**GIVEN TASK:** Copy the items below verbatim, starting at their first line and ending at the line that contains "Looking at the screenshot, I should pos(493,700).", with both of those lines included.

[EXTRACTED INFORMATION start]

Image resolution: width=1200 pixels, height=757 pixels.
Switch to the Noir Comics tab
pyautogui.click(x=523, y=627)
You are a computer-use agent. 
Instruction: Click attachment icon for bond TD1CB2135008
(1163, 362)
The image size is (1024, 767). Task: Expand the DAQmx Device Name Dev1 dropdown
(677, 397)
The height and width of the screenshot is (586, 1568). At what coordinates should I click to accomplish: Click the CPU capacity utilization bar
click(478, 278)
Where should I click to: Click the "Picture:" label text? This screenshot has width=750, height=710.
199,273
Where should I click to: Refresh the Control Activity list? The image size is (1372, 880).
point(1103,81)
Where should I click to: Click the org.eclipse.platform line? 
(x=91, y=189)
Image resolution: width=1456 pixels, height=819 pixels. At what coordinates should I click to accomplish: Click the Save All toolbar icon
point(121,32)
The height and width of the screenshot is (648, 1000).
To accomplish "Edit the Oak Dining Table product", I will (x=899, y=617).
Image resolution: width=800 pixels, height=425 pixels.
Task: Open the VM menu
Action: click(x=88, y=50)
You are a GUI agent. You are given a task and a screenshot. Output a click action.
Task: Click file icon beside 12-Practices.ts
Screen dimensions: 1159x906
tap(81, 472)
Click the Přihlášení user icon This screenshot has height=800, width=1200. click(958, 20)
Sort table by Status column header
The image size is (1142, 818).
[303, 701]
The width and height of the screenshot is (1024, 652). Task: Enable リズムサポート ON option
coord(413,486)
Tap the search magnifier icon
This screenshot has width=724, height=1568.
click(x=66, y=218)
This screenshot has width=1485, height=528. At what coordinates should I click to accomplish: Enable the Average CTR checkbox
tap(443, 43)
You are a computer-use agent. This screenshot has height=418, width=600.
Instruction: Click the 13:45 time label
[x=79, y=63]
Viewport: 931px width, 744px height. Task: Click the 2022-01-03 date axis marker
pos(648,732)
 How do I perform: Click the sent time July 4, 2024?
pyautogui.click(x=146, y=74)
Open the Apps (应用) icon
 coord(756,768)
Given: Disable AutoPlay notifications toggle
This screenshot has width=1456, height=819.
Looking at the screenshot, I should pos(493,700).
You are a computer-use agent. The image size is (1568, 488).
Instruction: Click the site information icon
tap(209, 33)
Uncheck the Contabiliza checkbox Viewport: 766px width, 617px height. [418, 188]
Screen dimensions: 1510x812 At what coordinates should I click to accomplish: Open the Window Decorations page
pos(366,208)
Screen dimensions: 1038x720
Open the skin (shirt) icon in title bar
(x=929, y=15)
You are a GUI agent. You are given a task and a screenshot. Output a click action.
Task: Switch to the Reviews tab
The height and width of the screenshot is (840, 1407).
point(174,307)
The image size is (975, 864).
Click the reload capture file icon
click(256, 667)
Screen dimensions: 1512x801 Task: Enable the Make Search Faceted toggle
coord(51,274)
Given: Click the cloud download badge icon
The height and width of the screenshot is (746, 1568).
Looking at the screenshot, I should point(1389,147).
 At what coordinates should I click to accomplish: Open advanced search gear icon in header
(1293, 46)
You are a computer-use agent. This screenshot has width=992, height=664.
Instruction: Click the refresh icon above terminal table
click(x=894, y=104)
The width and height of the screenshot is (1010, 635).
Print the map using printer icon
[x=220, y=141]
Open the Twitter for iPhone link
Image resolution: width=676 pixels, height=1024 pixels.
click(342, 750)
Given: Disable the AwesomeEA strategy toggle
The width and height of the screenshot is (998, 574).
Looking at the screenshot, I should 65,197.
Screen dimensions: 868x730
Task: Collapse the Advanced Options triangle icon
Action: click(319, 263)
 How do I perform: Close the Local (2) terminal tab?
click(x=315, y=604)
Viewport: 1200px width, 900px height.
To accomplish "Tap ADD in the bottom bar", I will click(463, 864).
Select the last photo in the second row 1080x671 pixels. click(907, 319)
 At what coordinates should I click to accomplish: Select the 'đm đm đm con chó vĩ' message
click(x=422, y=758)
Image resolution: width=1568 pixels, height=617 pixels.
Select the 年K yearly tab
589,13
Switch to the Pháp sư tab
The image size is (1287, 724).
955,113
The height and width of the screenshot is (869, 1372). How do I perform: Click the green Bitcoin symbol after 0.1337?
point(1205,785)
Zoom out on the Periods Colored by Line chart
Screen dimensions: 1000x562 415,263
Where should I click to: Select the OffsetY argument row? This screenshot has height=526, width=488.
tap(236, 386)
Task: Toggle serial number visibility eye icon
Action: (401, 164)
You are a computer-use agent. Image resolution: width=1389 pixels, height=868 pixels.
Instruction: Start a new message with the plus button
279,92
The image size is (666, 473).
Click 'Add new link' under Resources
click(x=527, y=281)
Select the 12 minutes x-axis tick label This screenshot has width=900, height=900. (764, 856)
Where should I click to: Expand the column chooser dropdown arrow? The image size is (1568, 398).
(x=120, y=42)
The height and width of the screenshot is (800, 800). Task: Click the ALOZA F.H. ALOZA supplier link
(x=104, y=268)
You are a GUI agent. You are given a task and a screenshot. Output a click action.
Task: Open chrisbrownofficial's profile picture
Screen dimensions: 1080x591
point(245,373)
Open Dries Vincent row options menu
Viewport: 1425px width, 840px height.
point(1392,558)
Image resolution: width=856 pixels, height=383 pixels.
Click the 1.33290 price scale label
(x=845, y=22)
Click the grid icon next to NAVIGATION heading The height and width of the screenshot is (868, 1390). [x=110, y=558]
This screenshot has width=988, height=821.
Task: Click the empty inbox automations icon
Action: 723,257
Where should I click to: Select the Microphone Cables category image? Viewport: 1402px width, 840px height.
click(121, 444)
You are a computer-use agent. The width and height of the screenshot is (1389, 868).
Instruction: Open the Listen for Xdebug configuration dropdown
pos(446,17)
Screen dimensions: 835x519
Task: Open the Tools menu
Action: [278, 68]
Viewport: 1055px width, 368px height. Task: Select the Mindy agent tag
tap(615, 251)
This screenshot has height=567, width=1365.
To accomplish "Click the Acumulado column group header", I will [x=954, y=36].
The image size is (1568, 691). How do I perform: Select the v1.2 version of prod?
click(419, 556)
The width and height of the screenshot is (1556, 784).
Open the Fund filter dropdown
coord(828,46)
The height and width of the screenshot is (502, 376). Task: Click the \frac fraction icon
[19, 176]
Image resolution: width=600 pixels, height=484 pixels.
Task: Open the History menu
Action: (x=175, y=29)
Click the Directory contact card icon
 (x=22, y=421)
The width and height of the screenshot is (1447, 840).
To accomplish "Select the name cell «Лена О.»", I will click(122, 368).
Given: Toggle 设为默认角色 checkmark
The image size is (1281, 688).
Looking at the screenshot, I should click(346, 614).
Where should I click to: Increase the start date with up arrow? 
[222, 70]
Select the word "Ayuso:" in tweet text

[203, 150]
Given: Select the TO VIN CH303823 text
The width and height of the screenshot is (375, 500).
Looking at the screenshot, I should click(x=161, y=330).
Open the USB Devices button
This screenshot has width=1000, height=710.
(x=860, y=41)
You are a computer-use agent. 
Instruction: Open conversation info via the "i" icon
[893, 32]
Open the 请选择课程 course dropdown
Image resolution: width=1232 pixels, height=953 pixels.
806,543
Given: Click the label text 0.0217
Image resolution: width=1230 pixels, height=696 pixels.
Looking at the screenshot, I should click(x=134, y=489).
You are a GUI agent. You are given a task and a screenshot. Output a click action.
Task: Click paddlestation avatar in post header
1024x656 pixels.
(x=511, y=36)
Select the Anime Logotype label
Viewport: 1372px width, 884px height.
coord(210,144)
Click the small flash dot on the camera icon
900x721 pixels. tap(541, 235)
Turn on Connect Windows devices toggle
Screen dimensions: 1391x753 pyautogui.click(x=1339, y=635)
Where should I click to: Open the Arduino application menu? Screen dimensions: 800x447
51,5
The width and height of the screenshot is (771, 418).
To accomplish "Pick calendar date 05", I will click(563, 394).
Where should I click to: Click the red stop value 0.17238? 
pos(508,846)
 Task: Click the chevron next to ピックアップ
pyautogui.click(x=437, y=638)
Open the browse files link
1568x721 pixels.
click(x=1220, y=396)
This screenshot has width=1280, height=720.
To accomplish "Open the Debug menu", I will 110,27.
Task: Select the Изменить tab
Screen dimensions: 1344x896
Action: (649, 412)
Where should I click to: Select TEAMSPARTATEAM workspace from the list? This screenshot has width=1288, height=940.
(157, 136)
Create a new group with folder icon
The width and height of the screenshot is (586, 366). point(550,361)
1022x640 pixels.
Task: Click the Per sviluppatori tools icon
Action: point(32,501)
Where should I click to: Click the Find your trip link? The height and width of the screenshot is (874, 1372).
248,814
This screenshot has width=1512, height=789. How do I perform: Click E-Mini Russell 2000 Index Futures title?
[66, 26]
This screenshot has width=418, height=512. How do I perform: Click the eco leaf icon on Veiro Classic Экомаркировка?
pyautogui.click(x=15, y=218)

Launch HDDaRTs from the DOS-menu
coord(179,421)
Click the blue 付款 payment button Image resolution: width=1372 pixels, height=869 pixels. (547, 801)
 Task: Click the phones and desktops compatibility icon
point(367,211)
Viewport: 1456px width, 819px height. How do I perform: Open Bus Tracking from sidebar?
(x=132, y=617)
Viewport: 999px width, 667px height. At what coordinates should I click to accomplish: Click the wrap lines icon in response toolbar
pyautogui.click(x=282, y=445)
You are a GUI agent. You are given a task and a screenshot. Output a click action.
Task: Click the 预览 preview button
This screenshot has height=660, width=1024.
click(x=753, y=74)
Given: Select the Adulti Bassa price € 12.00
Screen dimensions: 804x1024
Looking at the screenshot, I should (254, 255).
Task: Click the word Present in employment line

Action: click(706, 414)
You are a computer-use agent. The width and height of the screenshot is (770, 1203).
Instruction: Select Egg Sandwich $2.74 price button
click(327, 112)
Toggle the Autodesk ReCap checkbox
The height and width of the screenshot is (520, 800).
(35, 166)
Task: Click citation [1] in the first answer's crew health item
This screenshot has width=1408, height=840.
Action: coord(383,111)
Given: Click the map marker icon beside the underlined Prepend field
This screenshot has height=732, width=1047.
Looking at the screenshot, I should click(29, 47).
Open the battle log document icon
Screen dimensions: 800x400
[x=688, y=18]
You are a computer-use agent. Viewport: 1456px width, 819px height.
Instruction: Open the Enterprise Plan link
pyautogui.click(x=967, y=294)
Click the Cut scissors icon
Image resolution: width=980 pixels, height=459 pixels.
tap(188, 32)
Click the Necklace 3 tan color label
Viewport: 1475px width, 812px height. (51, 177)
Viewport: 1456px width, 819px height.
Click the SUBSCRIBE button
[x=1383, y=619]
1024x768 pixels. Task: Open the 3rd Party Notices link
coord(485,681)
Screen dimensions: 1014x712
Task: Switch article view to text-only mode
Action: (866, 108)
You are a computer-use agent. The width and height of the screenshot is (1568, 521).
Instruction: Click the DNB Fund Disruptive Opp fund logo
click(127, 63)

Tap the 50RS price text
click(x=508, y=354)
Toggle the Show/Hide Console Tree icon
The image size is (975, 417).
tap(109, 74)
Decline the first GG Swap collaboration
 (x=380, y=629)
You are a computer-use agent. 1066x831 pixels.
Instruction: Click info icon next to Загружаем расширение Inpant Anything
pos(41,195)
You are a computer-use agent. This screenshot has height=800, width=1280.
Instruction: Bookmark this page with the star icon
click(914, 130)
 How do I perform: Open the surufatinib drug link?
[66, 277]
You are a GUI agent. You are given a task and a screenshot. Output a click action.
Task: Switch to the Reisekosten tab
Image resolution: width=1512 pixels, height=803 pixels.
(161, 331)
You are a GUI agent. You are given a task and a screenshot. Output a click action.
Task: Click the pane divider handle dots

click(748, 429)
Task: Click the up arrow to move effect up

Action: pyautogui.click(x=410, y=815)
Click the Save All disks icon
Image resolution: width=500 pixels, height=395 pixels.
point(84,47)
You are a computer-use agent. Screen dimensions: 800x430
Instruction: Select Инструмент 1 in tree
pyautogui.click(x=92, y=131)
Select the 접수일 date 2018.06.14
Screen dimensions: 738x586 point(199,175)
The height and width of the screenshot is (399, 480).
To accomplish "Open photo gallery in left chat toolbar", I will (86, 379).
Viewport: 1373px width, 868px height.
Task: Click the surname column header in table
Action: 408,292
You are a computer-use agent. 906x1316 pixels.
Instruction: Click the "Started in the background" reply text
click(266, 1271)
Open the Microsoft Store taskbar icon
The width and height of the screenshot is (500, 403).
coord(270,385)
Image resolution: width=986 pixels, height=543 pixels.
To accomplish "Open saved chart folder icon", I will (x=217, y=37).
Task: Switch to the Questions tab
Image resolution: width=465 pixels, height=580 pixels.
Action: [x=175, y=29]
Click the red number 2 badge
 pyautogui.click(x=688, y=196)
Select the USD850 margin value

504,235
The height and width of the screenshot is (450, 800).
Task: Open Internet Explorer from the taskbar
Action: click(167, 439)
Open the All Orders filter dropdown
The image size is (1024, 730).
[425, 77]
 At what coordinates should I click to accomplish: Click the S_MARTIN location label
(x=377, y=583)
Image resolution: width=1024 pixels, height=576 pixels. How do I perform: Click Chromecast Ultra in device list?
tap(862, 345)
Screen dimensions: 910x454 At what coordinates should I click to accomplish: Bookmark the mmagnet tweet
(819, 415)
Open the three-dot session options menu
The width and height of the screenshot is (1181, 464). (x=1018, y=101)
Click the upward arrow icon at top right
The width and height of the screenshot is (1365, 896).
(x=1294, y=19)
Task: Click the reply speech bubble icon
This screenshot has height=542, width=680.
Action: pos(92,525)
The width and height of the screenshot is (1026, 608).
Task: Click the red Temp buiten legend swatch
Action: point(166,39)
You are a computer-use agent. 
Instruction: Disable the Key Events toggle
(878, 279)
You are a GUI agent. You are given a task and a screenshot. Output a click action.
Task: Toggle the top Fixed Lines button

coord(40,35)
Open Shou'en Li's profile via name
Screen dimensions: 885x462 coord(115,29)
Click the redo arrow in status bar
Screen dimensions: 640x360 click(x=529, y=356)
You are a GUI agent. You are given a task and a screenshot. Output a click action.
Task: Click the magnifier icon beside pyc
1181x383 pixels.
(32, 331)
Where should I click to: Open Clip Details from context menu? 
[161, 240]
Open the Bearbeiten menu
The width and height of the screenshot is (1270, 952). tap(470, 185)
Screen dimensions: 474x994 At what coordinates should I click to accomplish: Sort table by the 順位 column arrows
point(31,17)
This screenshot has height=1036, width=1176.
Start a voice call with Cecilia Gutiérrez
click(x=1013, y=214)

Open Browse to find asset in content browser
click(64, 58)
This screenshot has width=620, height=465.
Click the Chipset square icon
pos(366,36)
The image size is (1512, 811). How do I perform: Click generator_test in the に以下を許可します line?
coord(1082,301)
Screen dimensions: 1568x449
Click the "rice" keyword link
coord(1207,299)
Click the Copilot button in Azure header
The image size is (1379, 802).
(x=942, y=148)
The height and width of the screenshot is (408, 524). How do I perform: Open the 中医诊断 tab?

[EXTRACTED INFORMATION end]

**WRITTEN REPLY:**
Image resolution: width=1200 pixels, height=757 pixels.
Switch to the Noir Comics tab
pyautogui.click(x=523, y=627)
You are a computer-use agent. 
Instruction: Click attachment icon for bond TD1CB2135008
(1163, 362)
The image size is (1024, 767). Task: Expand the DAQmx Device Name Dev1 dropdown
(677, 397)
The height and width of the screenshot is (586, 1568). At what coordinates should I click to accomplish: Click the CPU capacity utilization bar
click(478, 278)
Where should I click to: Click the "Picture:" label text? This screenshot has width=750, height=710.
199,273
Where should I click to: Refresh the Control Activity list? The image size is (1372, 880).
point(1103,81)
Where should I click to: Click the org.eclipse.platform line? 
(x=91, y=189)
Image resolution: width=1456 pixels, height=819 pixels. At what coordinates should I click to accomplish: Click the Save All toolbar icon
point(121,32)
The height and width of the screenshot is (648, 1000).
To accomplish "Edit the Oak Dining Table product", I will (x=899, y=617).
Image resolution: width=800 pixels, height=425 pixels.
Task: Open the VM menu
Action: click(x=88, y=50)
You are a GUI agent. You are given a task and a screenshot. Output a click action.
Task: Click file icon beside 12-Practices.ts
Screen dimensions: 1159x906
tap(81, 472)
Click the Přihlášení user icon This screenshot has height=800, width=1200. click(958, 20)
Sort table by Status column header
The image size is (1142, 818).
[303, 701]
The width and height of the screenshot is (1024, 652). Task: Enable リズムサポート ON option
coord(413,486)
Tap the search magnifier icon
This screenshot has width=724, height=1568.
click(x=66, y=218)
This screenshot has width=1485, height=528. At what coordinates should I click to accomplish: Enable the Average CTR checkbox
tap(443, 43)
You are a computer-use agent. This screenshot has height=418, width=600.
Instruction: Click the 13:45 time label
[x=79, y=63]
Viewport: 931px width, 744px height. Task: Click the 2022-01-03 date axis marker
pos(648,732)
 How do I perform: Click the sent time July 4, 2024?
pyautogui.click(x=146, y=74)
Open the Apps (应用) icon
 coord(756,768)
Given: Disable AutoPlay notifications toggle
This screenshot has width=1456, height=819.
Looking at the screenshot, I should pos(493,700).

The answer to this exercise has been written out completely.